The question of whether charter schools are good or bad isn’t really germane to this discussion. What I have a problem with is that Riggs sponsored a bill that guaranteed the swift growth of lucrative business for the company that may well have written the bill It certainly grabbed my attention to learn that Riggs left Congress the very next year, for an extremely a cushy job on the Board of Directors of that same company--the Charter Schools Development Corporation.
They always say “follow the money.” There were many many millions involved, here. Given Riggs’s lackluster career as a politician, prior, I can easily envision this cushy job as a solution, of sorts, for this congressman. He left Congress and enjoyed a very soft landing in the private sector, with a company that made many millions from one of the few bills Riggs ever sponsored.
Most concerning to me are Riggs’s continual attempts to get into public office. He doesn't seem to care which public office. He's had two brief stints as a congressman. He made a failed attempt to run for AZ governor, a few years ago. And now he's going for another statewide office a few steps below that of governor. Apparently, he isn't attached to any one office, because of his expertise or a personal affinity for a specific aspect of governance. It seems he just wants to be "in office." Sorry, but that doesn't feel quite right, to me.
Personally, I reject the concept of career politicians. Any candidate who has a university degree in so-called “public policy” drops OFF the list of people I would consider supporting. To me, career politicians have an inherent conflict of interest with the people they are elected to represent. Not good! For God's sake! They are devoted to their own advancement through the system. Once that devotion is in place, there is no room for devotion to serving the people, the Constitution, or the nation.
In that context, ask yourself what it means when people spend their adult lives trying to build a career in politics, even though they keep failing at it. This is a mindset I don’t particularly respect. Heck! I don’t even respect it in successful career politicians!!! In my view, there is whiff of cravenness in a years-long pursuit of politics, as a career. I will go so far as to say that I strongly resent all career politicians. To me, the moment a person decides to actively pursue a career in politics, he or she has a conflict of interest, and the wellbeing of the voters and the country will always come second.
Lastly, I went to all the links provided by Scott Powelson, regarding Riggs and the Heritage Foundation, and I concur with his views on the Rockefellars and everything else in there. Since 2013, I have considered the Heritage Foundation to be a globalist-allied enterprise. I was first alerted to that possibility by their actions at the so-called “First Convention of Arizona Tea Party Leaders,” which was sponsored by Americans for Prosperity, Heritage Action, and the TeaParty.net, with lunch provided by Chik-Fil-A.
I can give more detail, if asked, about this strange creature of a “convention.” For brevity’s sake, let me say that I left there with huge concerns about both AFP and Heritage. Both those organizations spent the whole day harping on two messages, which I paraphrase below:
But I say: If you give Heritage the benefit of the doubt, here—as leftists both expect and NEED all good conservative sheep to do—all of this may just sound like their sincere effort to help our cause.
Here is a question for you:
What is the worst thing you can do to a grassroots activist bunch of people—the cream of the crop, so to speak...the people who were more seriously involved in grassroots effort than anyone else?

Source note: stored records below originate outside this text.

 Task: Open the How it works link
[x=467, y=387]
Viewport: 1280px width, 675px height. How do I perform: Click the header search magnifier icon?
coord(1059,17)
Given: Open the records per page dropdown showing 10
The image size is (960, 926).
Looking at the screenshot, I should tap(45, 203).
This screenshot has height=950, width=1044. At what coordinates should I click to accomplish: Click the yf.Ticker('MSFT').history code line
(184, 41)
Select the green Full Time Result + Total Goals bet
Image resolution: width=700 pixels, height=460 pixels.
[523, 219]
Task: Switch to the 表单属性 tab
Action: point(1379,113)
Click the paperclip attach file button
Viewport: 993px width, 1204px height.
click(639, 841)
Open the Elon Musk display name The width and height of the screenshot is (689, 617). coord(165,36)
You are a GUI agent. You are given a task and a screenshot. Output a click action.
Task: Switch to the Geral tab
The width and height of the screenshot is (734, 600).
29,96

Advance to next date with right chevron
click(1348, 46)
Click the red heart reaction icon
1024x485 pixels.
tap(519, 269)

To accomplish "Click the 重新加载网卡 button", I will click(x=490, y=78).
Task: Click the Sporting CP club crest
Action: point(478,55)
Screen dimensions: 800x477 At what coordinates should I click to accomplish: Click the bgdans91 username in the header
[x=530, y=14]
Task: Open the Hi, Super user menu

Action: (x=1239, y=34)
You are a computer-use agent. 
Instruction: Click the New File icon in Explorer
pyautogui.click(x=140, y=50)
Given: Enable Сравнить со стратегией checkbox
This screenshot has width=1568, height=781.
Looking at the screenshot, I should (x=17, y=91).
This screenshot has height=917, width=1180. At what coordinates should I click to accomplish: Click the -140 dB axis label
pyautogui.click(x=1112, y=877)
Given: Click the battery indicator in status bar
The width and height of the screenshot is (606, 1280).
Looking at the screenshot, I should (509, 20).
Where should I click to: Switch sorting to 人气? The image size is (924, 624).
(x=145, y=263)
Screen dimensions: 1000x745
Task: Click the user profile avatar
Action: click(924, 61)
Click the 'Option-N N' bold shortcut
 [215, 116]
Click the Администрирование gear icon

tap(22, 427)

The founders of the very first tea parties across our state!?
Answer: The worst thing to do to them is to discourage those true activist patriots from direct action! I find it highly suspect that both organizations seemed to be stressing precisely that to this group of tea party heros.
Lastly, there were zero break-outs for discussion, zero workshops. In other words, this was NOT really a convention. The convention theme was a ploy, I felt. The organizers assumed--unnecessarily--that we needed ego encouragement to entice us to come to the meeting--which, in itself, says even more about their mentality, doesn't it? The truth: Not one of these people had quit working hard, throughout the Obama presidency, the most demoralizing time I remember experiencing in my entire life.
I am convinced that the real purpose of the meeting was not to hold a convention, but to expose the most active, most productive tea party leaders and activists of Arizona to carefully targeted disinformation that was aimed at discouraging their activism.
But, their incessant harping on the name “tea party,” in particular, made me realize that their greatest wish was to destroy our faith in that name--“tea party.” It had become so iconic, it intimidated the Left!
In fact, they worked very hard, that day, to make us all feel ashamed of of the tea party name! I left that so-called “convention” angry, shocked and disgusted at the thought that both AFP and Heritage seemed to be working against us! And I clearly remember that 2013 ushered in a period of deep demoralization in the conservative movement, which never lifted until the candidacy of Donald J. Trump. For a couple of years, we all felt that we had lost, that it was essentially OVER. During that time, Trevor Loudon came to town and reminded us that the Tea Party had, indeed, stopped the preplanned, announcement and establishment of the actual global government, which was slated for that period of time. “You guys stopped it! He kept repeating that, probably because he knew how badly we needed to hear it. Still, the malaise did not lift, that I know of, until we suddenly felt the Trump wind blowing in 2015. It came in the nick of time.
Now, we're in a new era. The Trump era. Trump is winning bigtime. But, if you are anything like me, you are still half dazed and almost giddy with surprise and pleasure. But it is time that we clear the air, once and for all. If we ragtag suburban gray-haired patriots, most with no political experience whatsoever, had the strength and spirit and enthusiasm to prevent the carefully pre-planned launch of a real global government, run by the U.N., then we have the strength to keep going and restore the constitutional republic, and, with it, the hope of the world. That starts with helping Trump to Drain the Swamp. He cannot do it singlehandedly.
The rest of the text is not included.